The decision


IAC-FH-NL-V1

Upper Tribunal
(Immigration and Asylum Chamber) Appeal Numbers: OA/14754/2013
OA/14755/2013


THE IMMIGRATION ACTS


Heard at Field House
Determination Promulgated
On 17 October 2014
On 21 October 2014
Extempore judgment



Before

UPPER TRIBUNAL JUDGE COKER

Between


ENTRY CLEARANCE OFFICER

Appellant
And

Miss Cheena Dhenga
Miss Bibasana Dhenga

Respondents


Representation:

For the Appellants: Mr L Tarlow, Senior HOPO
For the Respondent: Mr R Jesurum, counsel, instructed by Howe & Co Solicitors

DETERMINATION AND REASONS

1. This is the appeal of the Entry Clearance Officer against the decision of the First-tier Tribunal allowing the appeals of Miss Cheena Dhenga and her sister, Miss Bibasana Dhenga against the decision of the ECO to refuse entry clearance to settle in the UK as dependent daughters of their father, an ex-Ghurka soldier. The decision is dated 27 June 2013. The appeal was heard by the First-tier Tribunal on 7 June 2014 and allowed on human rights grounds. It was accepted by their legal representative before the First-tier Tribunal that they did not meet the requirements of the Rules.

2. The ECO sought permission to appeal on the grounds that the First-tier Tribunal Judge had not considered the guidance in Gulshan, namely that if there are arguably good grounds for granting leave to remain outside the Immigration Rules and thus whether it is necessary for Article 8 purposes to go on to consider whether there are compelling circumstances not sufficiently recognised under the Rules. The grounds seeking permission also state that the Immigration Judge made no findings in this regard and simply proceeded to undertake a freestanding Article 8 assessment. The grounds submitted that without making findings as to arguably good grounds and compelling circumstances not sufficiently recognised under the Rules the judge cannot undertake a freestanding Article 8 assessment.
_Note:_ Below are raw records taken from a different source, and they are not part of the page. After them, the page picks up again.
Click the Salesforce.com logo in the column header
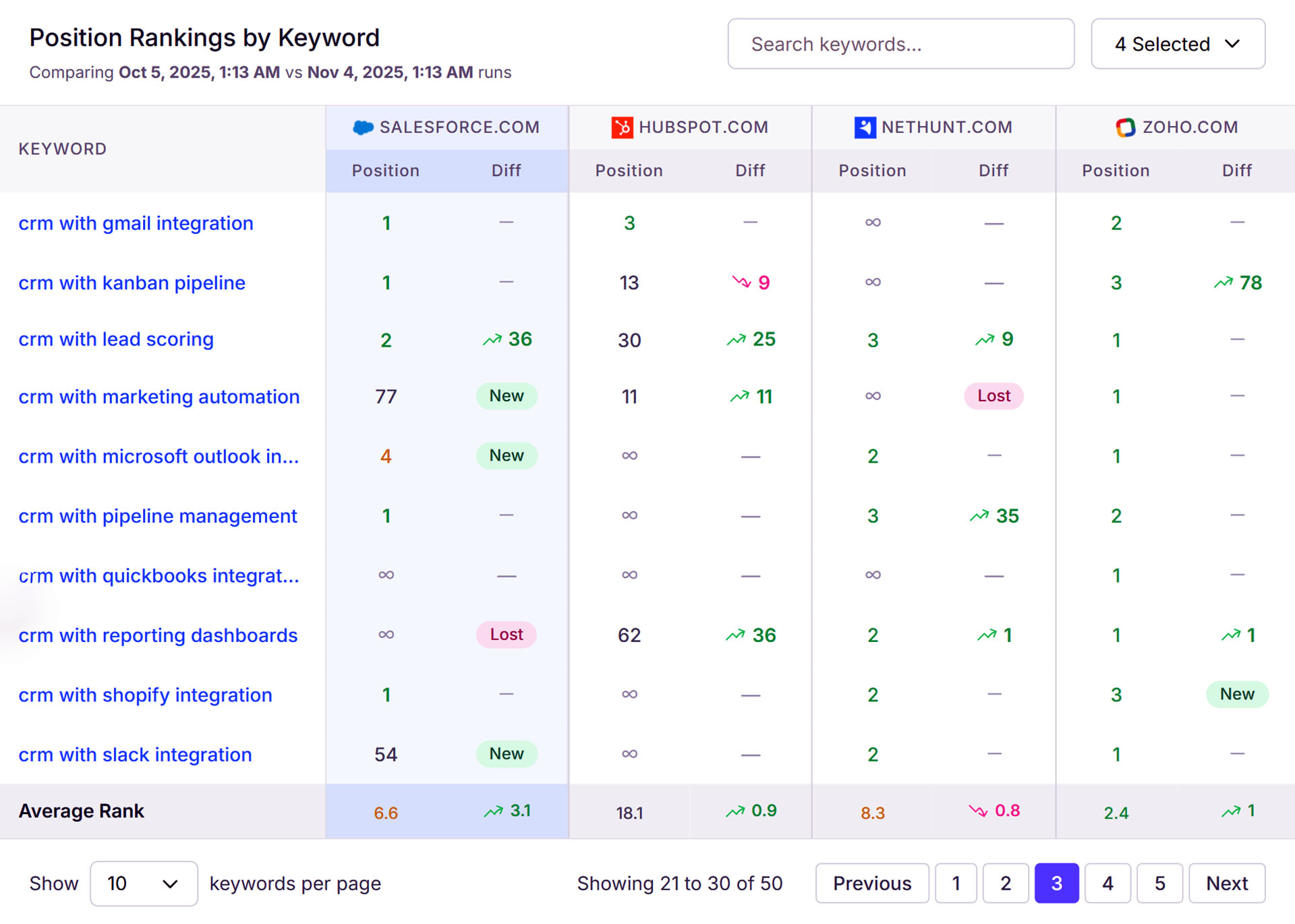The height and width of the screenshot is (924, 1295). [x=364, y=127]
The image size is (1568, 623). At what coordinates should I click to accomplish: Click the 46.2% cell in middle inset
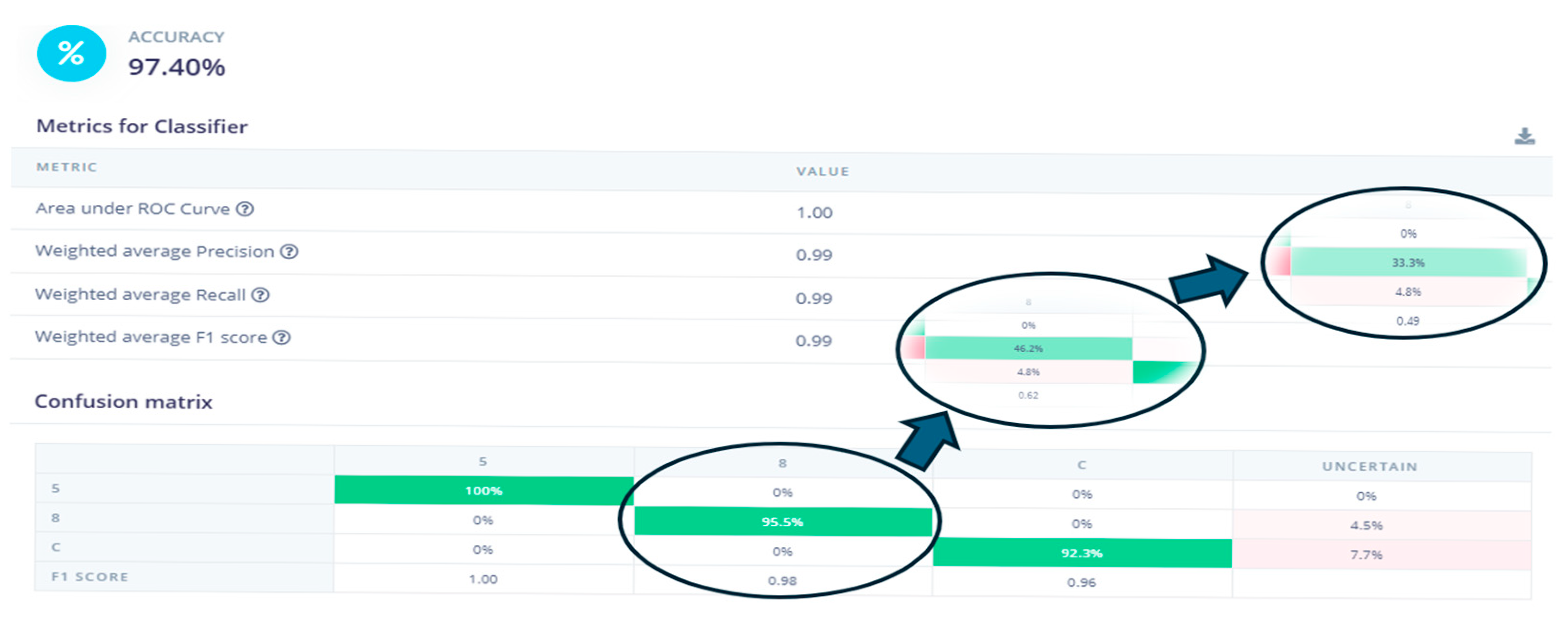pyautogui.click(x=1028, y=348)
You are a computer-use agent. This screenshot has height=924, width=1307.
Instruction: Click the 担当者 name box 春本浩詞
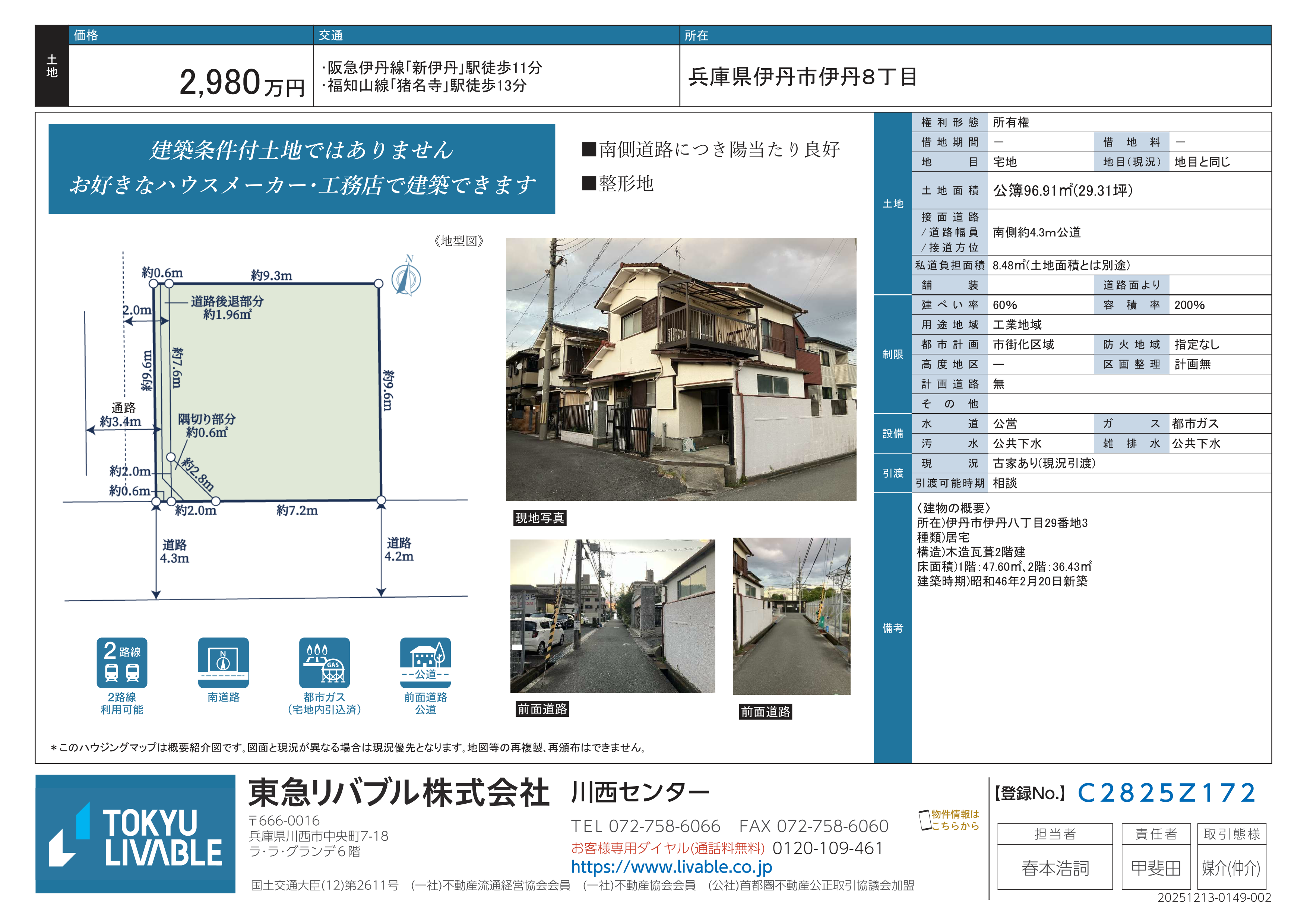pyautogui.click(x=1055, y=868)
2. Permission to appeal was granted but that itself appears to have included an error of law because the reference in there does not actually reflect the grounds upon which the ECO was seeking permission to appeal. Be that as it may, in paragraph 12 of the judgment of the First-tier Tribunal, the judge clearly found that there were matters specific to the claimant's circumstances which were not fully covered by the Rules. In paragraphs 12 and 13 of her judgment she set out clearly and plainly all the matters that she took into account. She accepted that the sponsor would have applied to settle in the UK upon discharge from the army had he been permitted to do so. Had he done so the claimants would have been minors and admitted with their parents. She points out that this is not a case where the ECO has pointed to matters over and above the public interest in maintaining a firm immigration policy and the grounds seeking permission to appeal do not indicate in what way or whether matters were incorrectly taken into account or not taken into account when the judge made her findings.

3. Accordingly I am satisfied that there is no error of law in the findings and conclusions of Judge of the First-tier Tribunal Kamara's determination and the appeal of the ECO is dismissed.

4. The appeal against the refusal to entry clearance remains as allowed.